If October's sixteen-day government shutdown left you yearning for more dramatic brinksmanship from our lawmakers, you'll be disappointed to learn that House and Senate negotiators have reached a two-year budget agreement. After weeks of negotiations, Representative Paul Ryan and Senator Patty Murray unveiled a modest deal Tuesday night that would partially replace sequestration cuts, avert another shutdown on January 15, and end the budget wars of the past two years (though there's still the potential for debt ceiling squabbling). As New York's Jonathan Chait explained last week, while the automatic cuts were intended to be equally objectionable to both parties, Republicans are reluctant to give up something Democrats hate so much. So while the plan has the backing of party leaders on both sides of the aisle, conservatives are blasting the proposal.
The deal calls for a $63 billion increase in spending in 2014 and 2015, which would be paid for with higher fees for airline travelers, and changes in federal employee and military pension programs. It includes permanent changes to other programs that would end up reducing the deficit by $22.5 billion over the next decade.
Conservative groups including Americans for Prosperity and Heritage Action for America registered their opposition on Monday, with the latter complaining that the deal increases spending "in the near-term for promises of woefully inadequate long-term reductions." Senator Marco Rubio declared his opposition to the plan hammered out by his potential 2016 opponent just after it was announced. "We need a government with less debt and an economy with more good-paying jobs, and this budget fails to accomplish both goals," he said. "In the short run, this budget also cancels earlier spending reductions, instead of making some tough decisions about how to tackle our long-term fiscal challenges caused by runaway Washington spending."

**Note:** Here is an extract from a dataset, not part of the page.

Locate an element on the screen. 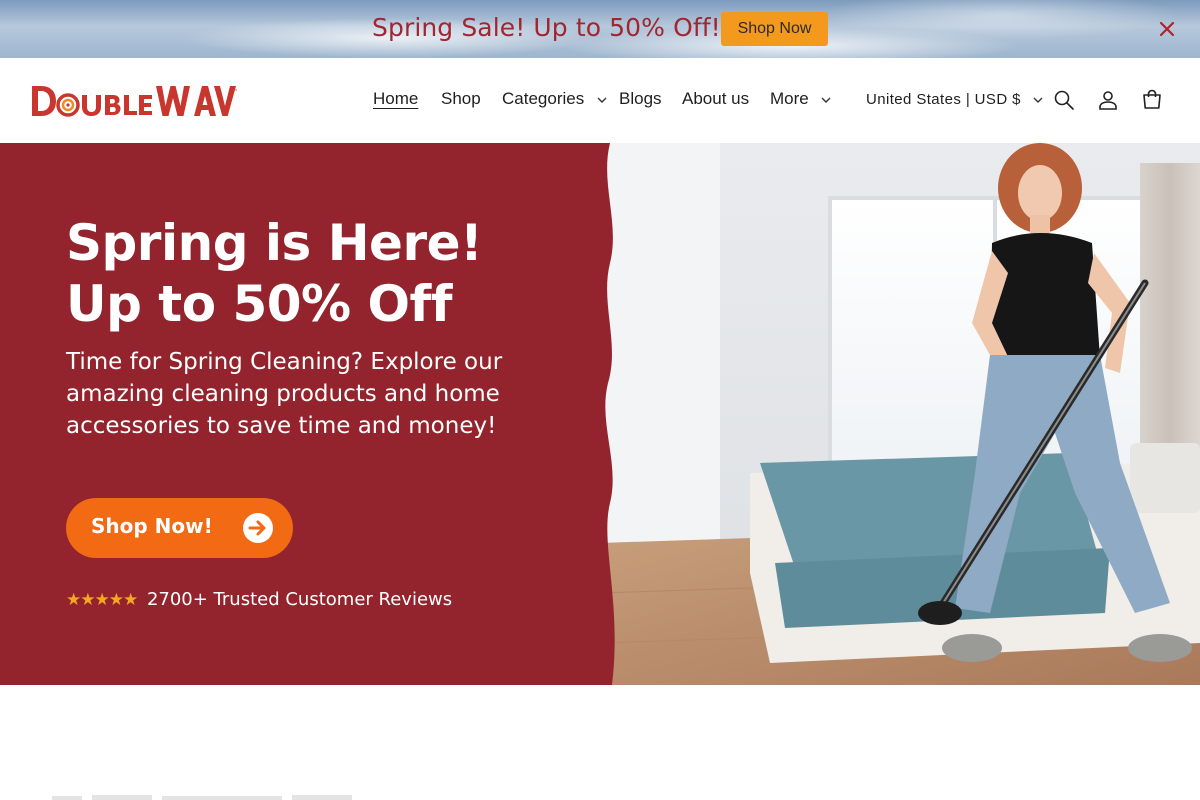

Democrats didn't get an extension on unemployment benefits that expires at the end of the year, but they said they'd push the issue in a separate measure. "This agreement doesn’t include everything I’d like — and I know many Republicans feel the same way. That’s the nature of compromise," President Obama said. "But it’s a good sign that Democrats and Republicans in Congress were able to come together and break the cycle of shortsighted, crisis-driven decision making to get this done."
Presuming they can get the measure approved, that is. Congressional aides told Politico there should be enough Democratic support to get it passed, and House leaders are hoping to vote on the compromise before they recess at the end of the week, particularly because it will give opponents less time to pressure lawmakers. "I’m proud of this agreement," Ryan said. "It reduces the deficit — without raising taxes. And it cuts spending in a smarter way. It’s a firm step in the right direction, and I ask all my colleagues in the House to support it."